[Data records]
################

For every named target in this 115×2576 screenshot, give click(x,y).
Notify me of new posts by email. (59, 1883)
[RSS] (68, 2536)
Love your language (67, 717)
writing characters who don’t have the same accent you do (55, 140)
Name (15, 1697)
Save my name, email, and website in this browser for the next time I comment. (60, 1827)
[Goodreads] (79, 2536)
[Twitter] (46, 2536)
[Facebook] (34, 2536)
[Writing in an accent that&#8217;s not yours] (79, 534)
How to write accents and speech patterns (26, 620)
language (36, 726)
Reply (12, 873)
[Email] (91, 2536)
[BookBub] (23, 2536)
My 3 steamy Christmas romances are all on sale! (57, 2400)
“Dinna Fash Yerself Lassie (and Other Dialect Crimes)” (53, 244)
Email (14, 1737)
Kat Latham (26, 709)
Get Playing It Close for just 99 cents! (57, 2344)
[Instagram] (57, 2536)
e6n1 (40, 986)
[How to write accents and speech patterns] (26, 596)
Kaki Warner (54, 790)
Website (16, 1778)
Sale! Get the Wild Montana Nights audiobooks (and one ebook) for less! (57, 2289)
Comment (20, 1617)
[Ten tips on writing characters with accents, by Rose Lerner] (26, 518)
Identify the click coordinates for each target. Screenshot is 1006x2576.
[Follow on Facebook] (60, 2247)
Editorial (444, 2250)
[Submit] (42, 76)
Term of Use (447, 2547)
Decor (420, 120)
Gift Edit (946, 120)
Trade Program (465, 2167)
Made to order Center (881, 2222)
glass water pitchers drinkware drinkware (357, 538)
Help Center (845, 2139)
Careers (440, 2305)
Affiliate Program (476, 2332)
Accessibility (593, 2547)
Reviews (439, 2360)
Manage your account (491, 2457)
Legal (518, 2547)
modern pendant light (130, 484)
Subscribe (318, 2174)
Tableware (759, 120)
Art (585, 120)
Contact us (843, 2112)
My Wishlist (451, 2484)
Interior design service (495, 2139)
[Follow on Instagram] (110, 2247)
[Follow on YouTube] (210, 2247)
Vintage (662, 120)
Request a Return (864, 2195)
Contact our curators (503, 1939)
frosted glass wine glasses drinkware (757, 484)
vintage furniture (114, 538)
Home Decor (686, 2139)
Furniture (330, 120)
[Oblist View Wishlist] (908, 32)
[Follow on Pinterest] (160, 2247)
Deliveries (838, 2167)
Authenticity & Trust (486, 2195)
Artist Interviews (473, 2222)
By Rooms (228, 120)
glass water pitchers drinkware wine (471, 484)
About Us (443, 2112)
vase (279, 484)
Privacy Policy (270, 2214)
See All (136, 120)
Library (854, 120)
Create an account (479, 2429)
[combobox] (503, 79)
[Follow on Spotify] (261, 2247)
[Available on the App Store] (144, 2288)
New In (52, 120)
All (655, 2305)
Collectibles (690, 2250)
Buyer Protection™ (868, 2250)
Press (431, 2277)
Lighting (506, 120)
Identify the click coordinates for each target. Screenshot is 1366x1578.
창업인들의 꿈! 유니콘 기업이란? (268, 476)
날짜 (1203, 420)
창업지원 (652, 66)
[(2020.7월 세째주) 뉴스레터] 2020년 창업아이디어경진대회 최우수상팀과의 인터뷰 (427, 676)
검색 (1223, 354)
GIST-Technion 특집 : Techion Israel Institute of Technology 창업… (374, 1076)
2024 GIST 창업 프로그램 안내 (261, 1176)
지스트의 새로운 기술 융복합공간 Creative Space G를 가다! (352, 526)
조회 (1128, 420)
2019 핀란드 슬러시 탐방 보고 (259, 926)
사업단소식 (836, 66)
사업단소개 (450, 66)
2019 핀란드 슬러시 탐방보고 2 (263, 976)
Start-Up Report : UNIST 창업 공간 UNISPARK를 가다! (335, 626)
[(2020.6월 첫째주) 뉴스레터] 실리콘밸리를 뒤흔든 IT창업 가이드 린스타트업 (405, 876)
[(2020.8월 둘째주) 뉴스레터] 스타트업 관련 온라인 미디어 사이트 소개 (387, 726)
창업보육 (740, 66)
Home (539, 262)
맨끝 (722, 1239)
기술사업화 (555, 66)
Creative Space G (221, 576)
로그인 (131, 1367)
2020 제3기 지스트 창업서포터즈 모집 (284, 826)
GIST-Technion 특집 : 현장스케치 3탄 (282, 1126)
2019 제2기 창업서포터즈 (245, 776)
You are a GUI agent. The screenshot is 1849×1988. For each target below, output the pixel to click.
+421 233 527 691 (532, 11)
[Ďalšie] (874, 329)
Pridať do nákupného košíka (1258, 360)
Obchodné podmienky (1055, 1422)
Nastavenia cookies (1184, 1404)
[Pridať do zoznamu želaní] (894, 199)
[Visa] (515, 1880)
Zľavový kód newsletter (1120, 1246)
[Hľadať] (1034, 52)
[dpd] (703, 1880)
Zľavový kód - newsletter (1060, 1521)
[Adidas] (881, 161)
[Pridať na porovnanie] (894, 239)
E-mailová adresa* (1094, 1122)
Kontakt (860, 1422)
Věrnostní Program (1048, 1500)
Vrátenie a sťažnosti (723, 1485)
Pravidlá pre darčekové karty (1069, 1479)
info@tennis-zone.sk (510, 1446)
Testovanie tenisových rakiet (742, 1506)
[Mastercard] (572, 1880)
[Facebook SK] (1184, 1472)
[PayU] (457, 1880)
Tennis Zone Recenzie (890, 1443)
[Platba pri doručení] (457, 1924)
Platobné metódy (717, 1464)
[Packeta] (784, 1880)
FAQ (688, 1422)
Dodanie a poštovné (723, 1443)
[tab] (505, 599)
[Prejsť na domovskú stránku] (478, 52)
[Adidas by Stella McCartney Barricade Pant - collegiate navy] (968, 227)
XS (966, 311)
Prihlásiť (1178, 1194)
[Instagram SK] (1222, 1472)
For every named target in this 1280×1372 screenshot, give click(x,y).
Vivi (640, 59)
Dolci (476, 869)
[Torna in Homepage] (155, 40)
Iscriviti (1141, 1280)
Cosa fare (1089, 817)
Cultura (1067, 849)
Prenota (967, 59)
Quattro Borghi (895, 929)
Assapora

################

WHAT TO PRODUCE => If a line of the data contains the string "newsletter", count it; then give the total alone.

ANSWER BELOW => 2